Spätestens als Cristian Mungiu vor zwei Jahren in Cannes die goldene Palme gewann, stellte die Welt fest, dass das junge rumänische Kino im Begriff war, mehr als nur sich selbst zu erneuern. Jetzt kommt mit Picnic von Adrian Sitaru ein neuer Beweis für die Vitalität dieser eben so jungen wie radikalen Filmemacher aus Rumänien bei uns ins Kino.
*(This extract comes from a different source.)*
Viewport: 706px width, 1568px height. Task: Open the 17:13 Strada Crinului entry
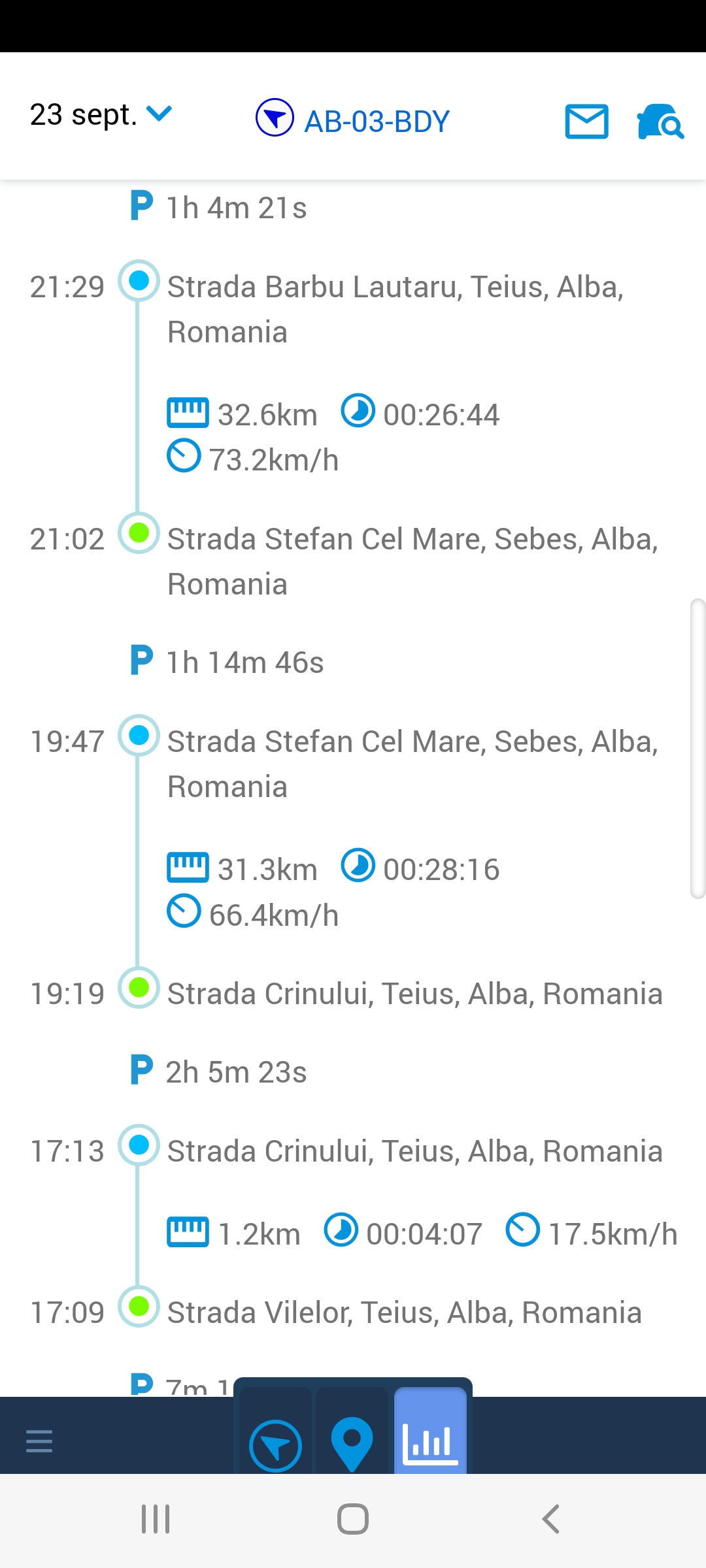click(414, 1151)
Das Erste, was auffällt an Sitarus Film, ist die extreme subjektive Kamera. Sie sieht ausschliesslich das, was die Protagonisten sehen. Zudem handelt es sich um eine wackelige Handkamera. Wenn also ein Mann und eine Frau aus einem Haus kommen und ihr Auto für ein Picknick beladen, dann ist das schon ziemlich gewöhnungsbedürftig: Kommt sie auf ihn zu, während er den Kofferraum schliesst, bewegt sich die Kamera dort, wo ihr Kopf wäre. Dann geraten die beiden in einen kurzen Wortwechsel : Darf Er fahren, obwohl er keinen Führerausweis hat? Da ist der Blickwechsel von ihm aus dem Auto heraus zu ihr neben der Fahrertür und zurück ziemlich anstrengend.
Aber man gewöhnt sich an die radikale Subjektivität, zumal die Dialoge während der Autofahrt dann fast schon klassisch geschnitten wirken. Jedenfalls so lange er nicht auf ihre Knie unter dem Steuer guckt, oder die Hand ausstreckt und ihr Gesicht zu seinem hinüber dreht. Aber dann lässt einen die Anspannung die subjektive Kamera vergessen. Die Frau fährt auf einem Weg am Waldrand eine junge Prostituierte an, und beide glauben zuerst, die junge Frau sei tot …
Die aufreizend offenherzige junge Frau lässt sich zum Picknick am See mitnehmen und spielt dort auf wenigen Metern den Go-Between und Katalysator des Paares. Sie versucht, ihn zu verführen, entlockt ihr Bemerkungen darüber, wie schwer es ihr fällt, ihren nicht anwesenden Ehemann zu verlassen. Mit gezielten Indiskretionen und Fragen verunsichert sie den Mann und die Frau, bis die beiden am Abend froh sind, den Rückzug antreten zu können.
In nur zehn Tagen hat Adrian Sitaru diesen eben so radikalen wie raffinierten kleinen Film abgedreht. Fast alles daran ist irritierend, die verstörende Paarpsychologie und die Lokalisierung am See erinnern an den ähnlich gelagerten Film Das Messer im Wasser, mit dem Roman Polanski 1962 das polnische Kino revolutionierte. Picnic ist optisch wie psychisch keine leicht verdauliche Kunst. Es ist ein Film, der ohne Handlungs- oder Szenenaufwand ein Maximum an Aufmerksamkeit fordert. Aber Langeweile kommt in keinem Moment auf. Die betont bizarre Alltäglichkeit der Dialoge und Abläufe zwingt einen förmlich dazu, nach einer symbolischen Ebene zu suchen. Und die wiederum ist zwar immer wieder leicht zu finden, aber nie plump oder eindeutig.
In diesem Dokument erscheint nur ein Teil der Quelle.